→ Set exercise
Convert every line of the rows below into a JSON list of strings, one string per line, with blank lines omitted. Leave the pictures out.

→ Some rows
** BEGIN **

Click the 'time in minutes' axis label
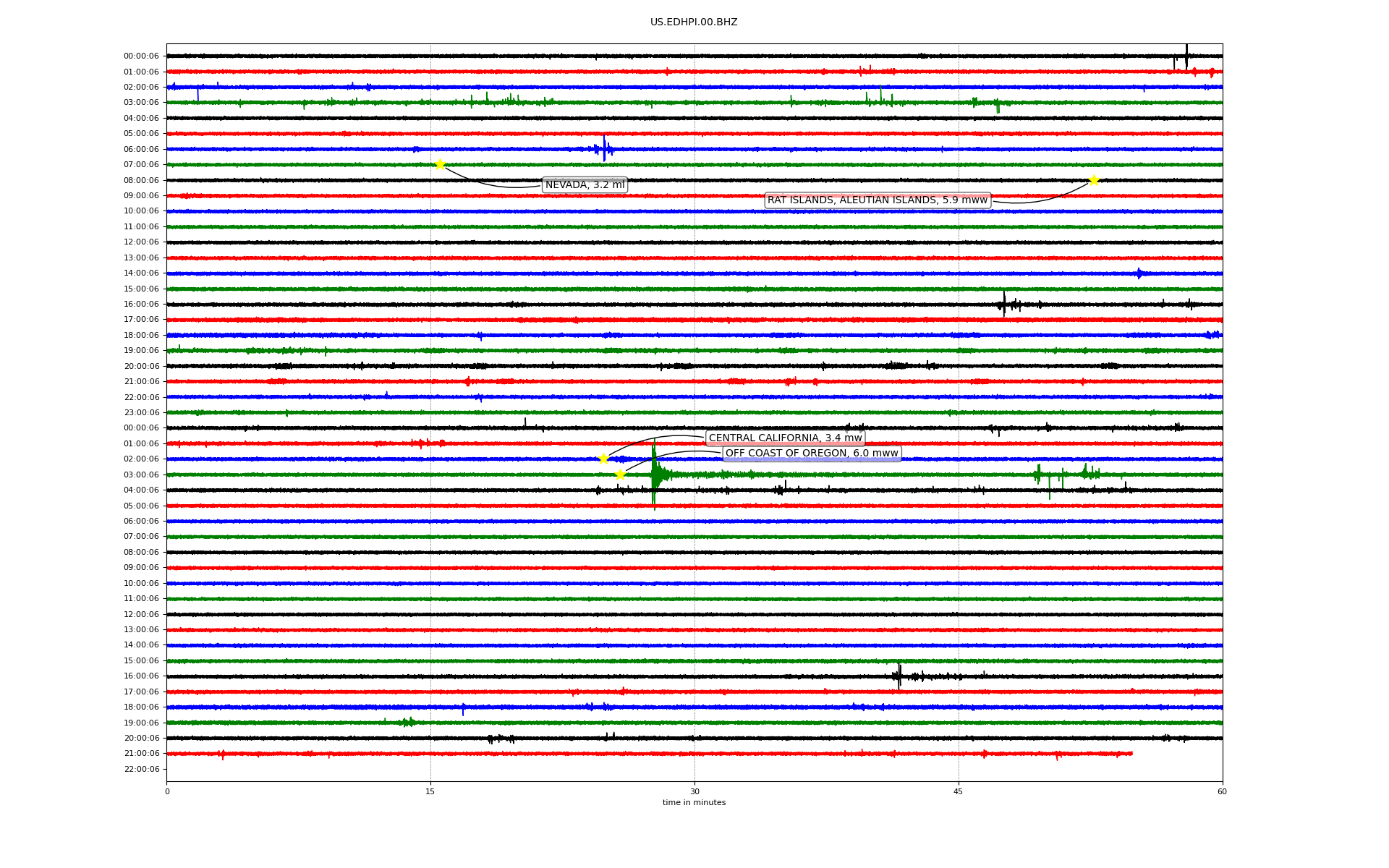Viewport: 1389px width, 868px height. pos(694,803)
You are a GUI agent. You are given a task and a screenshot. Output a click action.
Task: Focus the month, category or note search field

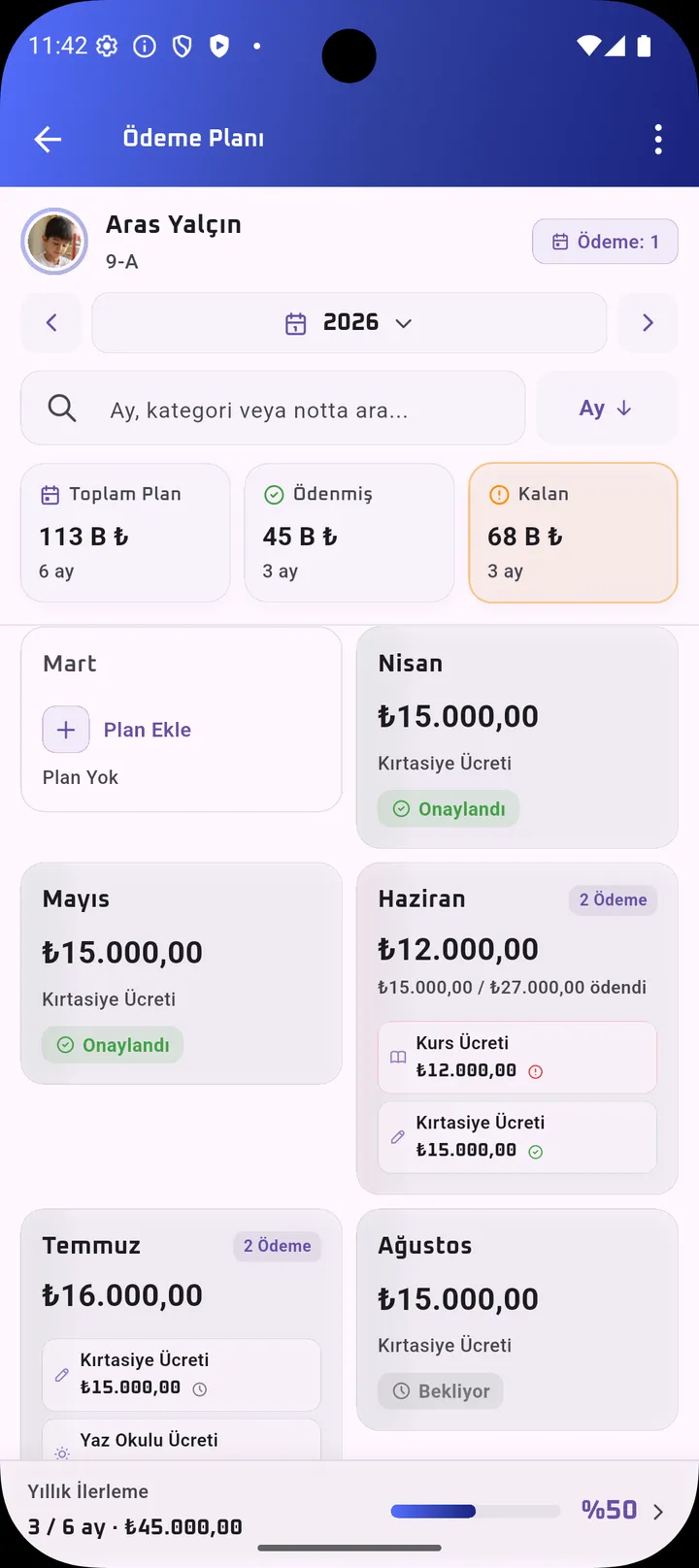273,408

** END **

→ Final answer
[
  "Click the 'time in minutes' axis label",
  "Viewport: 1389px width, 868px height. pos(694,803)",
  "You are a GUI agent. You are given a task and a screenshot. Output a click action.",
  "Task: Focus the month, category or note search field",
  "273,408"
]